Qu’on l’écrive à l’intention des puristes : « Signac et son temps », titre choisi pour annoncer cette vingt-deuxième exposition organisée à Saint-Malo par le Centre Cristel Éditeur d’Art, est un titre qu’ils peuvent prendre au pied de la lettre ! Le temps de Paul Signac, né en 1863, décédé en 1935, n’est-il pas aussi celui d’Émile Bernard, pour sa part né en 1868 et mort en 1941 ? N’est-il pas celui d’Alfred Lesbros, très estimable peintre provençal, qui a vu le jour en 1873, ou celui d’Émile Othon Friesz, surnommé « le fauve baroque », venu au monde en 1879 ? On ne sera pas sans souligner non plus, puisqu’ils sont tous ensemble présentés sur nos murs, que Lucien Jonas, jadis Second Prix de Rome, que Pablo Picasso, André Derain, Henri Pontoy, Amédée de La Patellière, André Dignimont, Édouard Goerg, ou encore André Maire, ont en commun d’être venus au monde avant 1900. Quant aux Dalí, Tondu, Saint-Saëns, Jérôme, Decaris, ils naquirent juste après — ils naquirent suffisamment tôt pour pénétrer ce qui fut le siècle de l’incontournable Paul Signac… Parce que c’est bien lui, le grand maître, fondateur avec Georges Seurat du pointillisme, qui domine ce nouvel accrochage. Ou, pour mieux le dire, ce sont deux de ses œuvres… Deux aquarelles, deux merveilles jamais montrées à ce jour, l’une consacrée au port de Saint-Malo, l’autre au port de Saint-Servan. La première est datée : octobre 1931. La seconde ne l’est pas. À quelle époque fut-elle créée ? Le mystère reste entier.

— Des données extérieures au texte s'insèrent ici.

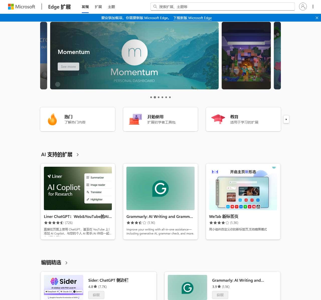Click the 开始使用 toolkit icon
The width and height of the screenshot is (321, 300).
(135, 119)
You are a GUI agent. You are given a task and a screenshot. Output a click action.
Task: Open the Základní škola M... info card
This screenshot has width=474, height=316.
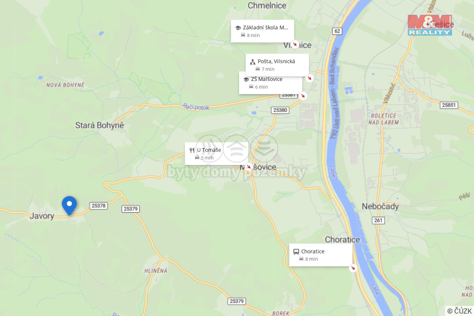[262, 31]
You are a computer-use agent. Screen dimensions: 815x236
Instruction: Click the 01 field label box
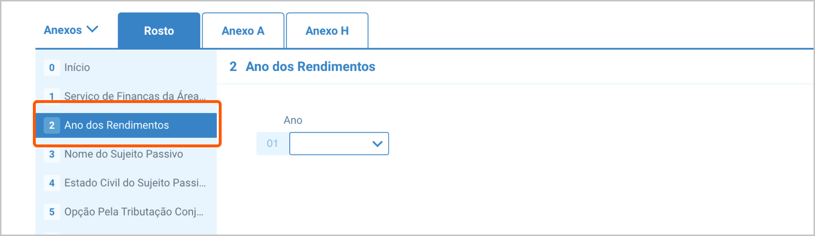pos(272,144)
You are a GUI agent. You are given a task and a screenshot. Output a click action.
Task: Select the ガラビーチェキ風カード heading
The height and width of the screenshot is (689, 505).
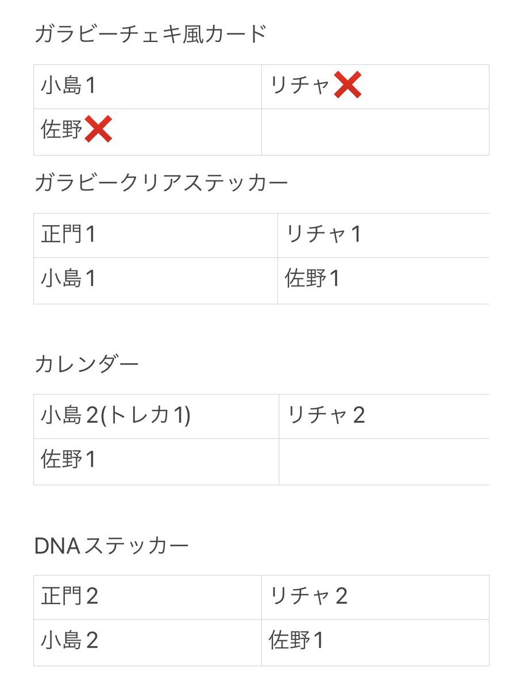coord(151,34)
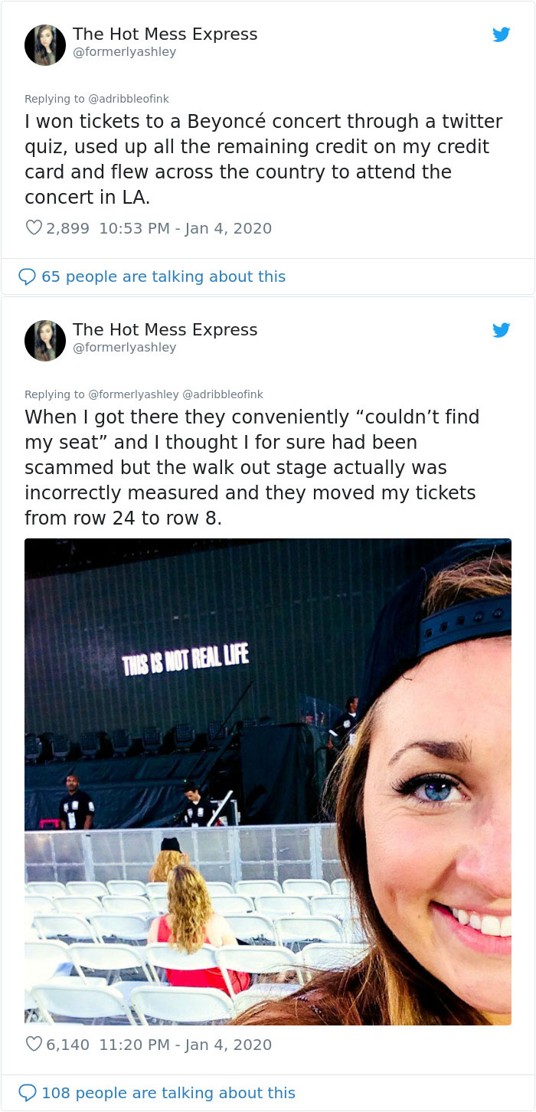Open The Hot Mess Express profile avatar on top tweet
The height and width of the screenshot is (1112, 536).
(x=44, y=44)
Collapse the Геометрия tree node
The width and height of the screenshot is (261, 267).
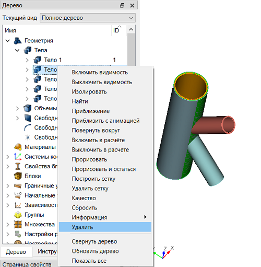coord(8,41)
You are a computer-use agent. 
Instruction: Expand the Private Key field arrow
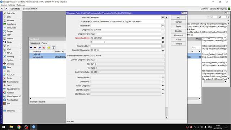(163, 26)
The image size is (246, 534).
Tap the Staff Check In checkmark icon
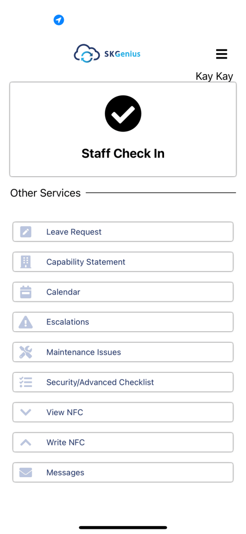point(123,114)
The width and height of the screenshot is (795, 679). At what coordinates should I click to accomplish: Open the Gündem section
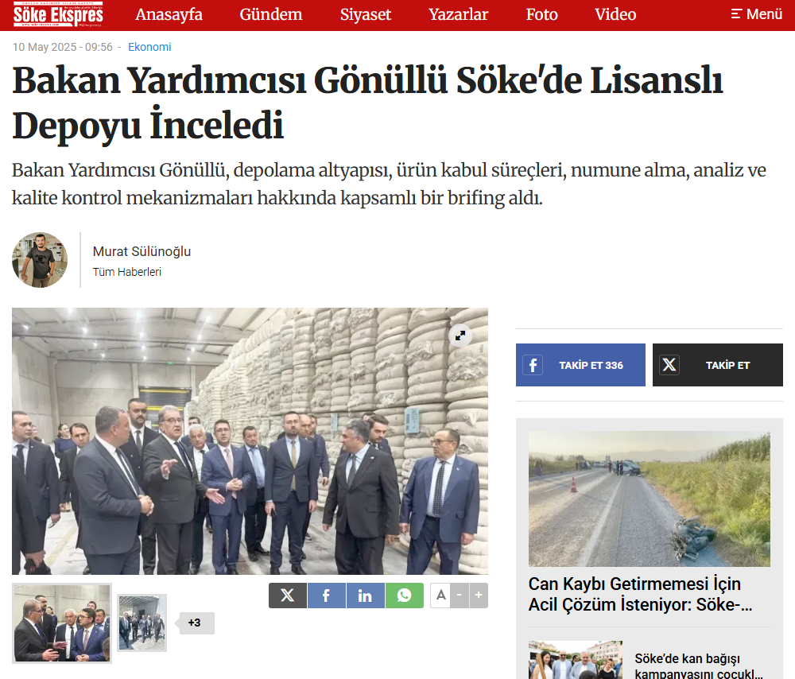click(271, 14)
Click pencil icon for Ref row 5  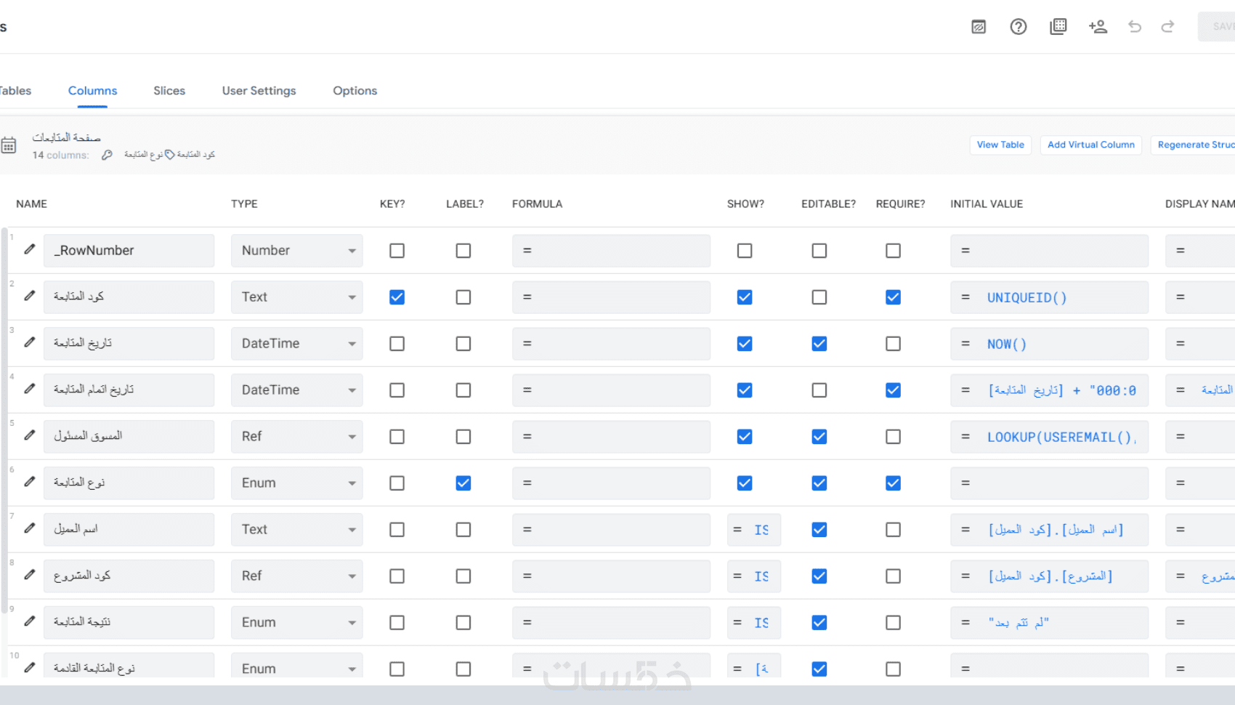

Arrêtons le temps. Remontons-le. Retrouvons-le comme nous le proposait Marcel Proust, tel un « branle donné à la mémoire »… Alors Paul Signac nous revient, élégamment vêtu, le sourire large, tenant son chevalet à la main. À la vérité, cet irréductible navigateur descend directement de son voilier, de la même manière qu’il descendrait d’une voiture ou du train. Dans son bagage bringuebalent un carton, des feuilles, un crayon, des pinceaux fins, quelques tubes de couleurs, une courte palette, un chiffon, un peu d’eau. Et le voilà qui s’installe quai Duguay-Trouin, examinant d’abord, puis dessinant à coup de gestes vifs, joyeux, légers, subtils, dans l’esprit de la peinture de Corot, l’un de ses maîtres. Bref, l’illustre inventeur du pointillisme s’en donne à cœur joie. Des mâts, des haubans, des morceaux de voiles, des proues, sinon des cheminées. En quelle année était-ce ? Peut-être en 1920. Ou en décembre 1921… Ou en octobre 1925 pour le retour des terre-neuvas… Ou en été 1927… Ou en mars 1928, moment de ce qu’il appelait « la partance vers Terre-Neuve »… Ou en octobre 1929, en 1930, en 1931… À huit reprises, au moins, Paul Signac a peint et repeint Saint-Malo ! Une sorte de culte totalement méconnu, mais que l’on découvre en pointant méthodiquement sa correspondance. « C’était son port préféré avec celui de La Rochelle », confirme Charlotte Hellman, son arrière-petite-fille et sa biographe. Et de s’attarder, elle aussi, devant ces deux aquarelles. Deux merveilles, on le répète, lesquelles quittent donc la collection privée où elles étaient pieusement conservées afin de prendre toute leur place dans l’histoire de l’art. Et dans l’histoire malouine qui enrichit ainsi sa fière iconographie…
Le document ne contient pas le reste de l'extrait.